National Highway 4 or National Road No.4 (10004) (in Khmer ផ្លូវជាតិលេខ ៤) is one of the national highways of Cambodia. With a length of , it connects the capital of Phnom Penh with Sihanoukville in the south-west. Sihanoukville is the only international sea port of Cambodia, making NH4 one of the country's most important highways. The road was built in the 1950s, coinciding with the construction of the port.

The road was built especially for the transport of goods between the capital and the port, by heavy trucks and containers. Portions of NH4 were considered toll roads, with three stations to collect fees. All toll stations have now been removed, the entire road is now toll free. It is also considered the most dangerous road in Cambodia due to the occurrence of several traffic accidents and limited management by authorities. Furthermore, the road is congested and in need of maintenance.

Description 

The road begins at the junction of Pochentong Avenue and National Highway 3. The junction, located in western Phnom Penh near the Phnom Penh International Airport, is in the Sangkat Chaom Chau – Dangkor District. The road initially heads westerly then curves toward the south west.
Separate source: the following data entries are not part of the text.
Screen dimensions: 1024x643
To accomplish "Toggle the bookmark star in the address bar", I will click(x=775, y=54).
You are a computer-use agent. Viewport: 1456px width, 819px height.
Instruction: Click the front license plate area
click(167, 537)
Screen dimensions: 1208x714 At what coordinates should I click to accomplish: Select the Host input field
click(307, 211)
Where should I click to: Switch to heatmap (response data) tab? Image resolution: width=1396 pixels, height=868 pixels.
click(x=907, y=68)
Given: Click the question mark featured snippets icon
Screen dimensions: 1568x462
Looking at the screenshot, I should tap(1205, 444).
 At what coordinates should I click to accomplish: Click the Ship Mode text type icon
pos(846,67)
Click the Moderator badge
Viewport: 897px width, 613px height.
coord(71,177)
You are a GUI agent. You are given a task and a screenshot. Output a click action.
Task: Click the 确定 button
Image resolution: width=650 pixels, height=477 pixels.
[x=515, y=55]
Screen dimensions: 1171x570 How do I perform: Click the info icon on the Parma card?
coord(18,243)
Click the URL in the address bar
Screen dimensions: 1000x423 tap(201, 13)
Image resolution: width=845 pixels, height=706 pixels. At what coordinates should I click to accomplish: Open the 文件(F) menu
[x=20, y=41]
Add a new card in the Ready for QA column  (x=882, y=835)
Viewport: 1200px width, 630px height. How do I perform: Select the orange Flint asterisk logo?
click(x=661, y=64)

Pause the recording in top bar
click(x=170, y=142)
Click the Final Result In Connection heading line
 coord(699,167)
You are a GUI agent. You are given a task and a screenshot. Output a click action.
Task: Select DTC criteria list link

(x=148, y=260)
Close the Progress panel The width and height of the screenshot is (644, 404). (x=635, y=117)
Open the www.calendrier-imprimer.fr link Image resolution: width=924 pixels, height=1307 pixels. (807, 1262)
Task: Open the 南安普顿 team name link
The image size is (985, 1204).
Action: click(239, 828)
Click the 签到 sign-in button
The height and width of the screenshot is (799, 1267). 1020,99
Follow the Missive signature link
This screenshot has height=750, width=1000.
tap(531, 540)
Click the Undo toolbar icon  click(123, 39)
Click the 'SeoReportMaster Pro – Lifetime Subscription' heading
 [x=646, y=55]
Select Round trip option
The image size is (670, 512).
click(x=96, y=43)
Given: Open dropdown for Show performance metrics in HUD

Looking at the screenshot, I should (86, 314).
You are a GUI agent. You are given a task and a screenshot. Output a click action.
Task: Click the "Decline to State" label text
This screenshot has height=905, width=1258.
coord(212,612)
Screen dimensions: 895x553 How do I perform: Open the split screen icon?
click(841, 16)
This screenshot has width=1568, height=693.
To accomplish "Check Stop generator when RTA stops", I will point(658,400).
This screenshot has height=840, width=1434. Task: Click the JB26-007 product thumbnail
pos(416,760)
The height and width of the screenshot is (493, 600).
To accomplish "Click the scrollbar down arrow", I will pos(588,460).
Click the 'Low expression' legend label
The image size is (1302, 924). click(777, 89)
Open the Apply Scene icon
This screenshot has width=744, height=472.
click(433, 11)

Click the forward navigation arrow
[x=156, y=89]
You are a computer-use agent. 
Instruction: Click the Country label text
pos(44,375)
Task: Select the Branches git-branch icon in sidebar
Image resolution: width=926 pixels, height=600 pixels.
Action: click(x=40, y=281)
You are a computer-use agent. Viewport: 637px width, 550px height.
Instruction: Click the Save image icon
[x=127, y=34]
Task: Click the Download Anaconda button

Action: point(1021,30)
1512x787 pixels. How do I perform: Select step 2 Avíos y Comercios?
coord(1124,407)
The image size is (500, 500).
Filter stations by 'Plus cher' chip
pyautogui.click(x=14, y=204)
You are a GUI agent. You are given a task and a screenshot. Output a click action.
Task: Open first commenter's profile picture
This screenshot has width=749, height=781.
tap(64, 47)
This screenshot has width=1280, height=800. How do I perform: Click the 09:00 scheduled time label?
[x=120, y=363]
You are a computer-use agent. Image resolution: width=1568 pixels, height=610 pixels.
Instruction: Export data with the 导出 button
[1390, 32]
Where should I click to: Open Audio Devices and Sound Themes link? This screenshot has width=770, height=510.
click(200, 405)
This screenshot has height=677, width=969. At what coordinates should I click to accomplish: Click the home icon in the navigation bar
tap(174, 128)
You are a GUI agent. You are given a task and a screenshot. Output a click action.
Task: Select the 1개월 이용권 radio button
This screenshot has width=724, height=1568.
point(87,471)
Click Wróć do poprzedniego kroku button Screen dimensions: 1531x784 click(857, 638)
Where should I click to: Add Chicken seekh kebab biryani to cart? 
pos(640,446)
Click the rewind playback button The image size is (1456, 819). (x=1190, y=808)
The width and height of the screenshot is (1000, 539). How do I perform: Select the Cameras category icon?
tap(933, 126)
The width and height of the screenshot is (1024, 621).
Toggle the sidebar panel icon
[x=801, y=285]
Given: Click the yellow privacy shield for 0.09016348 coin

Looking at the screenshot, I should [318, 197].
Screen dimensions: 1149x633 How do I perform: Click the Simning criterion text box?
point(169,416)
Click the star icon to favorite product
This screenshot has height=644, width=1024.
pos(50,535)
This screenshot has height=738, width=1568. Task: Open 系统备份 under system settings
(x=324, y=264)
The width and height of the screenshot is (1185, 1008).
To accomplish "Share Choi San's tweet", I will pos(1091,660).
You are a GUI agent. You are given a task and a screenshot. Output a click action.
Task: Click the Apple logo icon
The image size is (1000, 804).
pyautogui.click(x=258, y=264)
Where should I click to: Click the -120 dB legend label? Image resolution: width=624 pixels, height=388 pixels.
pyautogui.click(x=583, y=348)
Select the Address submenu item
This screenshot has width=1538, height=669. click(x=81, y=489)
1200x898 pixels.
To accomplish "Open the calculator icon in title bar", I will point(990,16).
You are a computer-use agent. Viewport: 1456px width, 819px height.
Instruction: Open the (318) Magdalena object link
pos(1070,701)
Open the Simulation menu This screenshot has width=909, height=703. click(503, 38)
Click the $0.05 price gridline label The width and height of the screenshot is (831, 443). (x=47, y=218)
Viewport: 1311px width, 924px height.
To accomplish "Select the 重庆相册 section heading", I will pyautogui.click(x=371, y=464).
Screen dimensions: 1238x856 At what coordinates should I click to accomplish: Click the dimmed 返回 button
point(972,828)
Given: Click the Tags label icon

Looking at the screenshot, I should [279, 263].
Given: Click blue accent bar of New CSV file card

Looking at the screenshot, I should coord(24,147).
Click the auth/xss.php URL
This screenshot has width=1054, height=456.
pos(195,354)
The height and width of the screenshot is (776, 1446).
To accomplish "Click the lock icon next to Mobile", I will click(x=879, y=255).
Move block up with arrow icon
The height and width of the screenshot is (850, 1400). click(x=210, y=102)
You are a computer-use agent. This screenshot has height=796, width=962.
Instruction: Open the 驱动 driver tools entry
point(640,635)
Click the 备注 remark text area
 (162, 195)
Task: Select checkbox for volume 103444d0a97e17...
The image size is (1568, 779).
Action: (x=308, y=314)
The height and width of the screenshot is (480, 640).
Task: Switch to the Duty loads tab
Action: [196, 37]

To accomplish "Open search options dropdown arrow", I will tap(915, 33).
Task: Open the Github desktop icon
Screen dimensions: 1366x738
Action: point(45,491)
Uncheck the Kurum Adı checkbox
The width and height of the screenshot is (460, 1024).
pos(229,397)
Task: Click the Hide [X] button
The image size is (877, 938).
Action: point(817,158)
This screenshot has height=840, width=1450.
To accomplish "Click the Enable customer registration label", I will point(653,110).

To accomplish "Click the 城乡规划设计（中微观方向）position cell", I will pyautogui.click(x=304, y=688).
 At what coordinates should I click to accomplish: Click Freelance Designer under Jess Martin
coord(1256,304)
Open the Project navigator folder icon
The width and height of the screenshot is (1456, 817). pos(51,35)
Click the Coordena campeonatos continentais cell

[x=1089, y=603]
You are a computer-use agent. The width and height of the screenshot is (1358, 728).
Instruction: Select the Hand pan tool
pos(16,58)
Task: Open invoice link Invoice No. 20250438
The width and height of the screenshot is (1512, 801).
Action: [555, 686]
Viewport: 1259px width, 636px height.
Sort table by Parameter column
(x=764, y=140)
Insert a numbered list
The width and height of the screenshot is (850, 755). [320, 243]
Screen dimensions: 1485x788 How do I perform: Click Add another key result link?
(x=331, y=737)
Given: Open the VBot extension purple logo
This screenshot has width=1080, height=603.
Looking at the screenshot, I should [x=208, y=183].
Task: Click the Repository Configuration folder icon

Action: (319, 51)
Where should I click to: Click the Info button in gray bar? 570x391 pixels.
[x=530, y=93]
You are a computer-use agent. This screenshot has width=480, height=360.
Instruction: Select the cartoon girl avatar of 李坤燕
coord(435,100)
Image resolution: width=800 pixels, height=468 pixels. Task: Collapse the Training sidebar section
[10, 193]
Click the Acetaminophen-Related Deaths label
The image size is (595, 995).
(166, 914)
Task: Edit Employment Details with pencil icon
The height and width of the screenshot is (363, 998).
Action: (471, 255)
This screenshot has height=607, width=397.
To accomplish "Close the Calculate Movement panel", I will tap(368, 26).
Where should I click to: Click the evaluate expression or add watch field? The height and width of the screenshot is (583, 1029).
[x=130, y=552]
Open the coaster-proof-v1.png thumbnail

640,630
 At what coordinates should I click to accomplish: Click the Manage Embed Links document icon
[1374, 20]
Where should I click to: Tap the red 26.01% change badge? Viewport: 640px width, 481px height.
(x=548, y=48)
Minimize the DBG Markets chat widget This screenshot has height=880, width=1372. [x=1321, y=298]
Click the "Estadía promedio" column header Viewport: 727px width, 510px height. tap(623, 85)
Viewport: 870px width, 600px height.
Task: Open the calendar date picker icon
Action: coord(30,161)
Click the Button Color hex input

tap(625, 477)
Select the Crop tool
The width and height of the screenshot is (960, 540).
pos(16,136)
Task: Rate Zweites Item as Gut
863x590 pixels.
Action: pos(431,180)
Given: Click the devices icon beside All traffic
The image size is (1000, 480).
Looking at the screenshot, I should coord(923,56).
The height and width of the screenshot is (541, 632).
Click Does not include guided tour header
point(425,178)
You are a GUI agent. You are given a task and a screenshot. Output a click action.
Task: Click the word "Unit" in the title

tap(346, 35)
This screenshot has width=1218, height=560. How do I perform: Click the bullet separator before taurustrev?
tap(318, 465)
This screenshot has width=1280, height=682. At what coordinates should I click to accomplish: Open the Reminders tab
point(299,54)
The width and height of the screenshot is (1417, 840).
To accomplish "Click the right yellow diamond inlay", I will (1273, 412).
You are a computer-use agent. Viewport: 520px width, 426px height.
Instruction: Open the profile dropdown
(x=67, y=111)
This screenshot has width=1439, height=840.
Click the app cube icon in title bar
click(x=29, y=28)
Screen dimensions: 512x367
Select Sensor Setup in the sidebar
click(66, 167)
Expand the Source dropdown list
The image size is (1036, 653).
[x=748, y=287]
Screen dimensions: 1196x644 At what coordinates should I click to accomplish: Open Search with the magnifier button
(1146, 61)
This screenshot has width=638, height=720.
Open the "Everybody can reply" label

After the first toll station, NH4 enters Kandal Province. It then crosses Kampong Speu, Koh Kong and Sihanoukville provinces. In the territory of Koh Kong, at Chamkar Luong, National Road 48 branches off west toward Koh Kong town and the Thai border. The junction with NH3, which leads to Kampot to the east beyond to the Vietnamese border is in the territory of Sihanoukville, at Prey Nob District.

Phnom Penh-Sihanoukville Expressway

A 190 km long expressway parallel to highway 4 is under construction, it will be Cambodia's first expressway. The expressway is built through Chinese investment at a cost of $2 billion under a build-operate-transfer contract by China Road and Bridge Corporation. The completion is planned for 2023.